Exercises to complete »
(a) Return the passage on immunotherapy side effects between "New drugs can" and "Hopkins Medicine researchers.", inclusive, copying it word for word.
(b) Rewrite the paragraph of the immunotherapy passage that begins "New drugs can help" in a shorter form that keeps its main facts.
(c) Continue the article on immunotherapy drugs and rheumatologic disorders from its final sentence.

(Excerpted text)

New drugs can help with certain issues but at the same time can have some negative effects to others. “Case reports on 13 cancer patients suggest that a small number of cancer patients taking the immunotherapy drugs ipilimumab and nivolumab may be at some higher-than-normal risk of developing autoimmune joint and tissue diseases, including inflammatory arthritis, according to a preliminary study by Johns Hopkins Medicine researchers.
“I don’t think anyone is particularly surprised that rheumatologic disorders might be a complication of drugs that boost the immune system,” says study author Laura C. Cappelli, M.D., a rheumatologist at the Johns Hopkins University School of Medicine. But the new study, however small in sample size, she says, is believed to be the largest published case series of a link between the drugs and the diseases.

(End Excerpted text)
(Dataset content)

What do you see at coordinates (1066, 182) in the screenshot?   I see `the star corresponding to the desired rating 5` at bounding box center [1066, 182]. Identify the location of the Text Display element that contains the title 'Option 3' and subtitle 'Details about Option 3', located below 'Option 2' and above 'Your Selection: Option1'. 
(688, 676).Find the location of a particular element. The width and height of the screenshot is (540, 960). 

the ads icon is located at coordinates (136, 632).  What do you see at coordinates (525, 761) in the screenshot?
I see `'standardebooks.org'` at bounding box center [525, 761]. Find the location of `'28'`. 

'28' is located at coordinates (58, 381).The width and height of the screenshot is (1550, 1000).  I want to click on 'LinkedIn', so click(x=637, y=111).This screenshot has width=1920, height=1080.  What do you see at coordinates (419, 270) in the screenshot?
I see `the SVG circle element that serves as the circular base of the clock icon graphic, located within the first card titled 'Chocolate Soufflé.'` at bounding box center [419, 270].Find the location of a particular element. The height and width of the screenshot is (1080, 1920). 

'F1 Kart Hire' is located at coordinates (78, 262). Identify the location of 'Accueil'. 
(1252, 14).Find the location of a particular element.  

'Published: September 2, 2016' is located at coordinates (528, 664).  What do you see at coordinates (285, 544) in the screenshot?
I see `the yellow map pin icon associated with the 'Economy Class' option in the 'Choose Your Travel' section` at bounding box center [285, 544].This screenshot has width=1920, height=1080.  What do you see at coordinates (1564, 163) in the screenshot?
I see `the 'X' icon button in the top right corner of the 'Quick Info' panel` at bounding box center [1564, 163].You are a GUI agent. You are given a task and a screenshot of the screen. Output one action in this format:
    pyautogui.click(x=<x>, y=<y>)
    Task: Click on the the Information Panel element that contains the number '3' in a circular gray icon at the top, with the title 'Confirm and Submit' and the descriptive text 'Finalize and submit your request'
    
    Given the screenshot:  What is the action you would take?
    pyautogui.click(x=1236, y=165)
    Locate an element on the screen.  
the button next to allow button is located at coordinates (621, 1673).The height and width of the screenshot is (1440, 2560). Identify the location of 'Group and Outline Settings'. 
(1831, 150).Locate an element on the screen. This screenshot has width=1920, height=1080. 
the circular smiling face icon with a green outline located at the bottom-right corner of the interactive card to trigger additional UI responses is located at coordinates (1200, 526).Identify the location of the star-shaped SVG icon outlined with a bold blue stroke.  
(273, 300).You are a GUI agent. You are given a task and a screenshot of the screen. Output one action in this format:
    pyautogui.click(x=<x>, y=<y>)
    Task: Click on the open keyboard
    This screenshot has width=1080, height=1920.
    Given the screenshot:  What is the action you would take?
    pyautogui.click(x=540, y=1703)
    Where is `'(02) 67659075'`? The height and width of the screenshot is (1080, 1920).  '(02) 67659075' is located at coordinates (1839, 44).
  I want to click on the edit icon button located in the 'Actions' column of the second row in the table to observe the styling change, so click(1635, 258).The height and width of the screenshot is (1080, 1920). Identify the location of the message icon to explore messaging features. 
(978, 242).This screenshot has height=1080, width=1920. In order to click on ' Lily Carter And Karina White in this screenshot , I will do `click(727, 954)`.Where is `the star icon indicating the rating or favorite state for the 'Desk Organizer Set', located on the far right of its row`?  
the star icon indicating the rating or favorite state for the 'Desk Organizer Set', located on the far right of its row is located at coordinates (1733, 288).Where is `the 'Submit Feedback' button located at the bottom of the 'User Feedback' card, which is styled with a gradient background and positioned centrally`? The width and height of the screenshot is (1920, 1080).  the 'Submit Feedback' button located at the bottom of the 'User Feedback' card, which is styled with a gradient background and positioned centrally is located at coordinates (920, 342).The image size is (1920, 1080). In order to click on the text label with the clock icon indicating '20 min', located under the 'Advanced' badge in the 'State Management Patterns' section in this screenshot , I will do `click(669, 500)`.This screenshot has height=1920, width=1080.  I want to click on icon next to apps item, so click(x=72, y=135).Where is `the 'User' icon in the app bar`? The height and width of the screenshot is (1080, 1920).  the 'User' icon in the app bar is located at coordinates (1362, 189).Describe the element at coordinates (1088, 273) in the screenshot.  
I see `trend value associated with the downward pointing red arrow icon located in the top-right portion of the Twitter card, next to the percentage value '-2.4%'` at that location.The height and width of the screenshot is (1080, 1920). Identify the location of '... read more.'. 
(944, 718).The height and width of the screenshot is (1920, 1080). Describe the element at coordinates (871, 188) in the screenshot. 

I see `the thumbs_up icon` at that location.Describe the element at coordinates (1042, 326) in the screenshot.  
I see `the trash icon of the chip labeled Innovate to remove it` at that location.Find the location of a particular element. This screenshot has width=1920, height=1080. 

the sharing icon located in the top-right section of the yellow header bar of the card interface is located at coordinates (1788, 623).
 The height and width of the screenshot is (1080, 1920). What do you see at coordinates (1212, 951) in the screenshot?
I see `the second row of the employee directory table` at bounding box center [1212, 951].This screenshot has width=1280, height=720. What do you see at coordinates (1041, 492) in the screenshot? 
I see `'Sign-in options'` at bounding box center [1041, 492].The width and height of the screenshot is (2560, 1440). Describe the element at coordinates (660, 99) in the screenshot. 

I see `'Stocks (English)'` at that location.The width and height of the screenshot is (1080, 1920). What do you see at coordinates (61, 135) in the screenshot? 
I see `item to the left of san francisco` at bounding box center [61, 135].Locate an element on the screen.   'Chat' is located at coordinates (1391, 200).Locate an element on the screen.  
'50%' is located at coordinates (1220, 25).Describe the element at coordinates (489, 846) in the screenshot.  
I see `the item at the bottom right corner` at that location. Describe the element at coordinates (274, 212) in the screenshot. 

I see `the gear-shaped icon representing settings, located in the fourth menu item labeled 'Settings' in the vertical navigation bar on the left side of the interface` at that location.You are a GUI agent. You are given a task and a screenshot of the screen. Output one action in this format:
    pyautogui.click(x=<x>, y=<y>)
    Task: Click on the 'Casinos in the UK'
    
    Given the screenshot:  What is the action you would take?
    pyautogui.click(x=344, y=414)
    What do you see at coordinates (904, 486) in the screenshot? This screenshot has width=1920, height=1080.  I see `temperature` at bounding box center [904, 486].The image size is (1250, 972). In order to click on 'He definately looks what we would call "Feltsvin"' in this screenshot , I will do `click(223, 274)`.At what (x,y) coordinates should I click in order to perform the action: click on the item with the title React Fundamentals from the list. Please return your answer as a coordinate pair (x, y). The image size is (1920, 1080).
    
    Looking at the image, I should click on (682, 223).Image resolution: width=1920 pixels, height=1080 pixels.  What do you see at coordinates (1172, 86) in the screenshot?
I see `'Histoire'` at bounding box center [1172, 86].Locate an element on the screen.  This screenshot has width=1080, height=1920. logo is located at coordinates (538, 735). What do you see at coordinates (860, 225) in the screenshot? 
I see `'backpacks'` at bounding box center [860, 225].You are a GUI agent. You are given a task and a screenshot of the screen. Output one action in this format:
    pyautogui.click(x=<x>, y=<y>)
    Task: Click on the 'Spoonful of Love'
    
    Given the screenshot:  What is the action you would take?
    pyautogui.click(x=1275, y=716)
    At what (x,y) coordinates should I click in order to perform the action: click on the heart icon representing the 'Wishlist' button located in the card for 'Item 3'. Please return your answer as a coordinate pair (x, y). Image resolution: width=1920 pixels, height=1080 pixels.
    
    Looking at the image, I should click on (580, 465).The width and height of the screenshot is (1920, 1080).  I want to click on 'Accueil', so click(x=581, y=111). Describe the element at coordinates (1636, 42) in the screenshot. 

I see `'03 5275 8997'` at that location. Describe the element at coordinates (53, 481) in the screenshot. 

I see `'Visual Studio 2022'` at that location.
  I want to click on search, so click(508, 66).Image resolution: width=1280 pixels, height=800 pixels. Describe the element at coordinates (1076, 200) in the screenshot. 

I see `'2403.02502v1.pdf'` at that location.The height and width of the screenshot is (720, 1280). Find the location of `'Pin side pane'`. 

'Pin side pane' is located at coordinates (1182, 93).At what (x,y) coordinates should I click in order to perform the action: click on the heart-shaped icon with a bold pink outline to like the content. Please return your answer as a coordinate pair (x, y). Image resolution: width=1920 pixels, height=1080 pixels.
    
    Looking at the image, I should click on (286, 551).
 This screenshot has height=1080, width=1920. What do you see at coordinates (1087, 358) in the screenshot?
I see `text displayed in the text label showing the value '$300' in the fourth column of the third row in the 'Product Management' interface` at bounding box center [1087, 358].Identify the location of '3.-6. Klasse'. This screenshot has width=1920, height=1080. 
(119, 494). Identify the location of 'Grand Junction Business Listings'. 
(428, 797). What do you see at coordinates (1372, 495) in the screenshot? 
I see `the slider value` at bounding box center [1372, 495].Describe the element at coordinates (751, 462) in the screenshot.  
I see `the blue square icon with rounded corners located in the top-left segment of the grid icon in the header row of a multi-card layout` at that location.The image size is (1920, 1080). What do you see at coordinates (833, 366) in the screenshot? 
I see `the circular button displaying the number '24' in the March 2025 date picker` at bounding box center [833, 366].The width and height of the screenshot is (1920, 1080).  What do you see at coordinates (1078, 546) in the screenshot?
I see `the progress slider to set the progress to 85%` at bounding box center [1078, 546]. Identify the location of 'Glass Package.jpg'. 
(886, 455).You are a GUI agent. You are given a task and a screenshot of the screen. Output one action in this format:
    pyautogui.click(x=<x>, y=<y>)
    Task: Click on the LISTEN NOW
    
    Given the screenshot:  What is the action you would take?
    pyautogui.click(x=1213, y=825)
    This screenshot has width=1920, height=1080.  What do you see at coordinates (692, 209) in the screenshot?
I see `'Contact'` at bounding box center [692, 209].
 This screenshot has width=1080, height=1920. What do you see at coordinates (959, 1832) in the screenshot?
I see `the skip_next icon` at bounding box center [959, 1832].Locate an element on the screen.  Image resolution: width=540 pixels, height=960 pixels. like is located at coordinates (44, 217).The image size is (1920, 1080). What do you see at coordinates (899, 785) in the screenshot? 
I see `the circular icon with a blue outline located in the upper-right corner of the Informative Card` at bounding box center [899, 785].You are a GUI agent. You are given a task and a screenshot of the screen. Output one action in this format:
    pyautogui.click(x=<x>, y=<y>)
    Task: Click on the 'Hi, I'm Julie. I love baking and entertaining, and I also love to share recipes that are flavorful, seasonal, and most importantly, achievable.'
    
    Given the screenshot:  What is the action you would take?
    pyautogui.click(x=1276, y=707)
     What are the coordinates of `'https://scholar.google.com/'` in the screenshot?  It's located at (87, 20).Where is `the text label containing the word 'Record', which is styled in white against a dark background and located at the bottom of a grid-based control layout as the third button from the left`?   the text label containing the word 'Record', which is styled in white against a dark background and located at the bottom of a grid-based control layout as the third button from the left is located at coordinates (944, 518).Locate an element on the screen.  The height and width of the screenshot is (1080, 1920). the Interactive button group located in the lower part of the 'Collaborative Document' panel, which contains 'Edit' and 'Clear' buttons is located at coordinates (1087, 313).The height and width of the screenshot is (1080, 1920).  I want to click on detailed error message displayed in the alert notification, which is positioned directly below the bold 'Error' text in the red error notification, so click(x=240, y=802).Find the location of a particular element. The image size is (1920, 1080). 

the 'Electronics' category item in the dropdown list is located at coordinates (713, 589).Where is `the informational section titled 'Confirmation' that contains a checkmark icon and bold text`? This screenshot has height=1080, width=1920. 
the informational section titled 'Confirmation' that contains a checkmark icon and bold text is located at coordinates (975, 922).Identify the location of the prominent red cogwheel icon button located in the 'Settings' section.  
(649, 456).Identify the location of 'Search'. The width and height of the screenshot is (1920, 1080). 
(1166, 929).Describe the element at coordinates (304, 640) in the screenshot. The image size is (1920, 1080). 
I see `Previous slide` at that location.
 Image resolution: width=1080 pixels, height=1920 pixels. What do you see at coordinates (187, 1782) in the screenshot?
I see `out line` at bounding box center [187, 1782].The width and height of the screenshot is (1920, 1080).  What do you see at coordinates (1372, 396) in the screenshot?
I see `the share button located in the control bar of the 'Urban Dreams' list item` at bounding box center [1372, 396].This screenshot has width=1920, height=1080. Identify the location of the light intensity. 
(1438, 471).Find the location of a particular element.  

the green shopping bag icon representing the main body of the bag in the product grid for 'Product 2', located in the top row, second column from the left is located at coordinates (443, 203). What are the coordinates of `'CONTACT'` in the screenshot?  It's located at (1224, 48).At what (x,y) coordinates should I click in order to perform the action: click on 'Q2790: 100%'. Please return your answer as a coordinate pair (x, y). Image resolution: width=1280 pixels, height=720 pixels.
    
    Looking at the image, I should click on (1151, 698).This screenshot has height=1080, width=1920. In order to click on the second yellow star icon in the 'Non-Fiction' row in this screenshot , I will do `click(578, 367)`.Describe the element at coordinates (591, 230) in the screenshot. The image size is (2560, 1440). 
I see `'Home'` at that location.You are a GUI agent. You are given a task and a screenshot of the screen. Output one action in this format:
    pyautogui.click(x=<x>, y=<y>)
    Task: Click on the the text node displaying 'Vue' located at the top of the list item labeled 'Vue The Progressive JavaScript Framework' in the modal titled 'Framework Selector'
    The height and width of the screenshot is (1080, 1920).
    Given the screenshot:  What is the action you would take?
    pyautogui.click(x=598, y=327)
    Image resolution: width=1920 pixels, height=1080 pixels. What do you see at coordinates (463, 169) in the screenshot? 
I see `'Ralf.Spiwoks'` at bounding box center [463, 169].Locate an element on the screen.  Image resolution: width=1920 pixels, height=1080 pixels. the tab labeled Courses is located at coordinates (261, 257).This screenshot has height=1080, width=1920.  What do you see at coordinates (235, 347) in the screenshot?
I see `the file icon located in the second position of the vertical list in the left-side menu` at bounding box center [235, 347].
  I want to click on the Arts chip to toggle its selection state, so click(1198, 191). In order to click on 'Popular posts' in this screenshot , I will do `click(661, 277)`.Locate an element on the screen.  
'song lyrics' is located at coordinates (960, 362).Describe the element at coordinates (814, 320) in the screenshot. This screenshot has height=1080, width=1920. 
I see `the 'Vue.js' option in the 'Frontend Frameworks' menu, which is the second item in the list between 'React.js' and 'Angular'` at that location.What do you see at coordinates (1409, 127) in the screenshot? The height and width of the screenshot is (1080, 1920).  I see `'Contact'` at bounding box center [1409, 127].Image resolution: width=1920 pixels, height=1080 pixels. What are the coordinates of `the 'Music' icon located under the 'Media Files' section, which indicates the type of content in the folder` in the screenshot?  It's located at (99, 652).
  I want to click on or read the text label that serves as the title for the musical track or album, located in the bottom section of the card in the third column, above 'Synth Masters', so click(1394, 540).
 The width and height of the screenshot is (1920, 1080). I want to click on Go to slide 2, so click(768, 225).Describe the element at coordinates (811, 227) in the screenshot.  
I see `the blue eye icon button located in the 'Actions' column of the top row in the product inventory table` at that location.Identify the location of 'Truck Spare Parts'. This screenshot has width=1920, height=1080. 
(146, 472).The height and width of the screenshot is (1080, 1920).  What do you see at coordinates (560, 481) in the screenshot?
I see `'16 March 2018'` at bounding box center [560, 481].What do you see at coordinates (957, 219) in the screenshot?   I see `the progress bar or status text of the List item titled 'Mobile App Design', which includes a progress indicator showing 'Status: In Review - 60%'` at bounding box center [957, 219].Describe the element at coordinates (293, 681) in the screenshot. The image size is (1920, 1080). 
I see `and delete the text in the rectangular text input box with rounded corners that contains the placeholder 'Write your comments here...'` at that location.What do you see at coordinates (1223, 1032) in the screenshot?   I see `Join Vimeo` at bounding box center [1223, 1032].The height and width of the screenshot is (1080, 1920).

(End Dataset content)

Response list »
(a)
New drugs can help with certain issues but at the same time can have some negative effects to others. “Case reports on 13 cancer patients suggest that a small number of cancer patients taking the immunotherapy drugs ipilimumab and nivolumab may be at some higher-than-normal risk of developing autoimmune joint and tissue diseases, including inflammatory arthritis, according to a preliminary study by Johns Hopkins Medicine researchers.

(b) New drugs can ease some problems while causing others. A preliminary Johns Hopkins Medicine study based on case reports of 13 cancer patients suggests that a small number of patients taking the immunotherapy drugs ipilimumab and nivolumab may face a higher-than-normal risk of autoimmune joint and tissue diseases, including inflammatory arthritis.

(c)
The patients described in the new case report make up only about 1.3 percent of the total patients treated with drugs — singly or in combination — at The Johns Hopkins Hospital from 2012 to 2016, Cappelli says, but if further research confirms a cause-and-effect relationship, the rate is likely an underestimation of how common rheumatologic diseases are in patients taking so-called immune checkpoint inhibitors. She notes that patients with only mild joint pain, for instance, or those with already deteriorating health from their cancers may not have been referred to the rheumatology clinic for their symptoms.”